Korean research, a first step toward Dr. Smartphone? (Reuters)

SEOUL (Reuters) ? Tired of long waits at the hospital for medical tests? If Korean researchers have their way, your smartphone could one day eliminate that -- and perhaps even tell you that you have cancer.

A team of scientists at Korea Advanced Institute of Science of Technology (KAIST) said in a paper published in Angewandte Chemie, a German science journal, that touch screen technology can be used to detect biomolecular matter, much as is done in medical tests.

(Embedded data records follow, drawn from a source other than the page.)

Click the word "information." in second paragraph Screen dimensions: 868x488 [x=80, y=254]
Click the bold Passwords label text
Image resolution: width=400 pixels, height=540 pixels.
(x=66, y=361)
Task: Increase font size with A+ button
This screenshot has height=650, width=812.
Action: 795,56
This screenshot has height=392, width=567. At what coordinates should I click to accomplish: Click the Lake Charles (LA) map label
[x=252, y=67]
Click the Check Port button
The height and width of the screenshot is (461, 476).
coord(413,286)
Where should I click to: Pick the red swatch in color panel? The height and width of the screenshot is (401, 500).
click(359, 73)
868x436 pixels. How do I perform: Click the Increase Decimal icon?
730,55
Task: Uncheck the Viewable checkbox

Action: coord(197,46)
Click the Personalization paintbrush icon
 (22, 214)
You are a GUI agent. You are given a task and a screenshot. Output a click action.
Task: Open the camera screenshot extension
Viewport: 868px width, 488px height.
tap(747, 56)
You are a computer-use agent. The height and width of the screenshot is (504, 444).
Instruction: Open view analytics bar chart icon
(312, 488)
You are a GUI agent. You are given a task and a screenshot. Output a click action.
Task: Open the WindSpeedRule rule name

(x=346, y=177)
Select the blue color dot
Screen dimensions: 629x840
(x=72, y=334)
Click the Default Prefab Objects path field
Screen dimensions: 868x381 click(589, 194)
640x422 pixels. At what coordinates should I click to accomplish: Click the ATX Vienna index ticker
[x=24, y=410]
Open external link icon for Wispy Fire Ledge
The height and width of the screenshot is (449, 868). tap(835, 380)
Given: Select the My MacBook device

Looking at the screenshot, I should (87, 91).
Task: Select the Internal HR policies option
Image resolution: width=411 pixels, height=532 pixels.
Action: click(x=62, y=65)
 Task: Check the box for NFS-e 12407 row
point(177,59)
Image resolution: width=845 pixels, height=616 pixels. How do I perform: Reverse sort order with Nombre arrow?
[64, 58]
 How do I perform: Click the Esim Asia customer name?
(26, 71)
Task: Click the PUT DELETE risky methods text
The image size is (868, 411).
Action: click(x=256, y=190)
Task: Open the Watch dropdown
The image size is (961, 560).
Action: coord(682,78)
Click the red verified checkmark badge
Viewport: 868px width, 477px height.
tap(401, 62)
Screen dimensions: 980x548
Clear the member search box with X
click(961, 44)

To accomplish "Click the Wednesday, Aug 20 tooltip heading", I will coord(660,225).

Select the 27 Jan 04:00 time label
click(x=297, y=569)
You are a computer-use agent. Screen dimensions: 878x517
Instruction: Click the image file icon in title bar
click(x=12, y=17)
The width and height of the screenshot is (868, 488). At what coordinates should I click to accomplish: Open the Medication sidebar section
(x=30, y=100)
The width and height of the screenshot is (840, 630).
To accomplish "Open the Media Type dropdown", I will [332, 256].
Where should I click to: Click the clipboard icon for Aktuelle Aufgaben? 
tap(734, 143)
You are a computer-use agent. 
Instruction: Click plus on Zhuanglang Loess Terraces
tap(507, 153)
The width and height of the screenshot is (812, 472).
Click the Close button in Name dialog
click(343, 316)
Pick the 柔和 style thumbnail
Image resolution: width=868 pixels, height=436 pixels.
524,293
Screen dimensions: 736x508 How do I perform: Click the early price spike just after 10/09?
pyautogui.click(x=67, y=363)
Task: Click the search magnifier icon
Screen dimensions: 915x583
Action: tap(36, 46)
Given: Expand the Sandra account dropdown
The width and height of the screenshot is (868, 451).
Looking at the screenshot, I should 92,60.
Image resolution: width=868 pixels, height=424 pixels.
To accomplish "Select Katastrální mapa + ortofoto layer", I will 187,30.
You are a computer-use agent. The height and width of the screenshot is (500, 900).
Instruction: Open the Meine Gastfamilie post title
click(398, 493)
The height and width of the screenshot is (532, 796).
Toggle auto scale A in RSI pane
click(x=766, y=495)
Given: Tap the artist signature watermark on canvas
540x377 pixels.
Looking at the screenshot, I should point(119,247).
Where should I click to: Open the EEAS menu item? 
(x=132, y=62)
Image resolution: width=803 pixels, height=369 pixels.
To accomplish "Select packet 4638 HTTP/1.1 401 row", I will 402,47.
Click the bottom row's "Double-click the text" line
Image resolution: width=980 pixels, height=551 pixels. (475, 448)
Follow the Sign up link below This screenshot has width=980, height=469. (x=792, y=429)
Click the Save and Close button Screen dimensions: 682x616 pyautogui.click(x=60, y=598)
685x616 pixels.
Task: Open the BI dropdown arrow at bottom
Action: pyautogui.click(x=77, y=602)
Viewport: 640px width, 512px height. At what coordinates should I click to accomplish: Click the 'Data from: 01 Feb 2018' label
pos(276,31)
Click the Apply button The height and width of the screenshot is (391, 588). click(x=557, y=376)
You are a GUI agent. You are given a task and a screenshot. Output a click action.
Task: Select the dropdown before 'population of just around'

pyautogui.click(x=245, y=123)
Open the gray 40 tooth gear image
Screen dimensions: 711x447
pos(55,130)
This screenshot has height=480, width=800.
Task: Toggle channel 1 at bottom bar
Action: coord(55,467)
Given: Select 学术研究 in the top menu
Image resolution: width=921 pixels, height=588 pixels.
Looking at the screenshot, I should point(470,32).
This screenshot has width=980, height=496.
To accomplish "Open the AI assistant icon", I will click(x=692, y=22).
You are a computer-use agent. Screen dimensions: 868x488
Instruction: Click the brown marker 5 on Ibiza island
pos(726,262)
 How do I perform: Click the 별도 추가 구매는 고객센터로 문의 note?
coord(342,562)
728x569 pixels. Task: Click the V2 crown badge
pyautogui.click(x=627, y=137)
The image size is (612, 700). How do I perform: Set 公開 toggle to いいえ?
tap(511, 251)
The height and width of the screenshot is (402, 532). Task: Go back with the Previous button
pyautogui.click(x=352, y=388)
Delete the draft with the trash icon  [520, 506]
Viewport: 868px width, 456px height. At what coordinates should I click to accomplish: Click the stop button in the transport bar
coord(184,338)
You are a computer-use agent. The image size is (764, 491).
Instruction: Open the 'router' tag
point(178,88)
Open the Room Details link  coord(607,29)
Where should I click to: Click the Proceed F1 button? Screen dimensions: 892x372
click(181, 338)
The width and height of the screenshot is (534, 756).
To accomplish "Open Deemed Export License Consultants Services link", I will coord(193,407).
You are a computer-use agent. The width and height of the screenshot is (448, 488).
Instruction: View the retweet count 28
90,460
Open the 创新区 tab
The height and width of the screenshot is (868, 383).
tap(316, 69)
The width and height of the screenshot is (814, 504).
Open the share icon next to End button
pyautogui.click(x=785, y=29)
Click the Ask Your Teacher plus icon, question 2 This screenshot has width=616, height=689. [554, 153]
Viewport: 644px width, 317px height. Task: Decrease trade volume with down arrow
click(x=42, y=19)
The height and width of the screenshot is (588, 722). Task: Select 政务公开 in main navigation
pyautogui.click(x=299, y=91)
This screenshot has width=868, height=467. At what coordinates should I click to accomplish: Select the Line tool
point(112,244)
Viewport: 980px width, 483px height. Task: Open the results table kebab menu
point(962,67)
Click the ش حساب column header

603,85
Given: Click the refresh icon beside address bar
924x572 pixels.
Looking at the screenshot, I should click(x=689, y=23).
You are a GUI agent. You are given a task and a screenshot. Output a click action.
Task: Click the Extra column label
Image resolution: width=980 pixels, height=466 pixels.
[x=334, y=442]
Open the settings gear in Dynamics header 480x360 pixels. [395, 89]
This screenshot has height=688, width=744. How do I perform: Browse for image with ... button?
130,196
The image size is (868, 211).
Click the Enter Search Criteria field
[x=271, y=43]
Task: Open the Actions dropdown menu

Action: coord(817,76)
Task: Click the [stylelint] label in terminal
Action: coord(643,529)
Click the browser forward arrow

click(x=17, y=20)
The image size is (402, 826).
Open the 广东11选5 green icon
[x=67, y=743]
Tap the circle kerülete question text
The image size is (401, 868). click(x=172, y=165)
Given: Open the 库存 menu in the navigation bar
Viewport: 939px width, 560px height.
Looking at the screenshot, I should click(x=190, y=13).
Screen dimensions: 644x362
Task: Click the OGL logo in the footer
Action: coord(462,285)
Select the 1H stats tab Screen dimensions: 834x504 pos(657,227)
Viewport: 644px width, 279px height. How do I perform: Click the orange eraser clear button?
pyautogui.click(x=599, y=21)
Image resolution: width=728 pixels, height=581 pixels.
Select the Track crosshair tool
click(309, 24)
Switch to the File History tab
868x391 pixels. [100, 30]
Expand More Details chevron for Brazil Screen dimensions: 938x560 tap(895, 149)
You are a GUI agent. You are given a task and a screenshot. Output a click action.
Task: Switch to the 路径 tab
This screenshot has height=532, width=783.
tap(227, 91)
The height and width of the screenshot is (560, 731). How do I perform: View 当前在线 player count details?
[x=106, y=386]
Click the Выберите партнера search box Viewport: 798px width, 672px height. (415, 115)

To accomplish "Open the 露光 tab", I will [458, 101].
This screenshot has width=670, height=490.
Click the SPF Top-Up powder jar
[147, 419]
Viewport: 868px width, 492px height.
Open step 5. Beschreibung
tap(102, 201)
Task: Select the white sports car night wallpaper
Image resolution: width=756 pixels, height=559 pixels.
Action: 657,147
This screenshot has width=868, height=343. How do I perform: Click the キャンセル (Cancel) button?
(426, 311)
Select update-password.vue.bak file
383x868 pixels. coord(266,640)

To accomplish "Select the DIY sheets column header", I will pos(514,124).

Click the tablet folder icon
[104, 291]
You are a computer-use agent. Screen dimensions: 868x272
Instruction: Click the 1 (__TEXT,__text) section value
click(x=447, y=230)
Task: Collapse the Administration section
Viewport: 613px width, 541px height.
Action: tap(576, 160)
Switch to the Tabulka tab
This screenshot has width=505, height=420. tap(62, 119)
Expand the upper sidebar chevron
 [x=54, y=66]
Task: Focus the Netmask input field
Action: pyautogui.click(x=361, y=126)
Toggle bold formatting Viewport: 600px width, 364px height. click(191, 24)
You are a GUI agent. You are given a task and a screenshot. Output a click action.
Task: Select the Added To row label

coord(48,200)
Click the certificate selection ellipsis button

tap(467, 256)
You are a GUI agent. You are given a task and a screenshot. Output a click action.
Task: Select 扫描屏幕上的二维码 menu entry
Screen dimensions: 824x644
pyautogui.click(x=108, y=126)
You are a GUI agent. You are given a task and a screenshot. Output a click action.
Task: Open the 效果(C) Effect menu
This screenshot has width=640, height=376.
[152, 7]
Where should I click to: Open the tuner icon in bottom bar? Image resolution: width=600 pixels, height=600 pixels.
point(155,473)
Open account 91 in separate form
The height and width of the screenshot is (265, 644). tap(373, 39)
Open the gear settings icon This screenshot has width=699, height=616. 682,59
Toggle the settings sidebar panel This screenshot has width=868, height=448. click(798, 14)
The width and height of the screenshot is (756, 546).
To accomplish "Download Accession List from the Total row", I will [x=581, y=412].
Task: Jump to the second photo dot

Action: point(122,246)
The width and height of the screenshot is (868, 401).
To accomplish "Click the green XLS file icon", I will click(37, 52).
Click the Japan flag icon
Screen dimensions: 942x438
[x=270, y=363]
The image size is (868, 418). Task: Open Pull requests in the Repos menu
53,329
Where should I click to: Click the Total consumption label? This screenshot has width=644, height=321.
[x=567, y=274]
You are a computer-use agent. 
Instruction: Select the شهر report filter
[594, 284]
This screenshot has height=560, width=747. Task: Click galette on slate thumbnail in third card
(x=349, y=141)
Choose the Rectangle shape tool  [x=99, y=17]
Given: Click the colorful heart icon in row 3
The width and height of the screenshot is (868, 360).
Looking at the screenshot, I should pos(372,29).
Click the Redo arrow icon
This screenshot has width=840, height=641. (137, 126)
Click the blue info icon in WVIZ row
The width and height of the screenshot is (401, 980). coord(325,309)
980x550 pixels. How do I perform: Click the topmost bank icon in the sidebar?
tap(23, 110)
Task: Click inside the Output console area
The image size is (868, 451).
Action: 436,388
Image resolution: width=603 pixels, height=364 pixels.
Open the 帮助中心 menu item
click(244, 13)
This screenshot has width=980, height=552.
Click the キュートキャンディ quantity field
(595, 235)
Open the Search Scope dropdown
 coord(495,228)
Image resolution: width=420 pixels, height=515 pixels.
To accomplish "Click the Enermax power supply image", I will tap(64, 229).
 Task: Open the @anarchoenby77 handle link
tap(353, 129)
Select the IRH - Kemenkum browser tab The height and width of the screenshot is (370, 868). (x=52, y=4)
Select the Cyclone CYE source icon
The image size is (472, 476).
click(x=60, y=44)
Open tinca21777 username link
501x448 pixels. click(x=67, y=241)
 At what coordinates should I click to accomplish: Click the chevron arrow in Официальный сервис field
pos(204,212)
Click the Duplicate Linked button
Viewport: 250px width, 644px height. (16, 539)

"It began from the idea that touch screens work by recognizing the electronic signs from the touch of the finger, and so the presence of specific proteins and DNA should be recognizable as well," said Hyun-gyu Park, who with Byong-yeon Won led the study.

The touch screens on smartphones, PDAs or other electronic devices work by sensing the electronic charges from the user's body on the screen. Biochemicals such as proteins and DNA molecules also carry specific electronic charges.

According to KAIST, the team's experiments showed that touch screens can recognize the existence and the concentration of DNA molecules placed on them, a first step toward one day being able to use the screens to carry out medical tests.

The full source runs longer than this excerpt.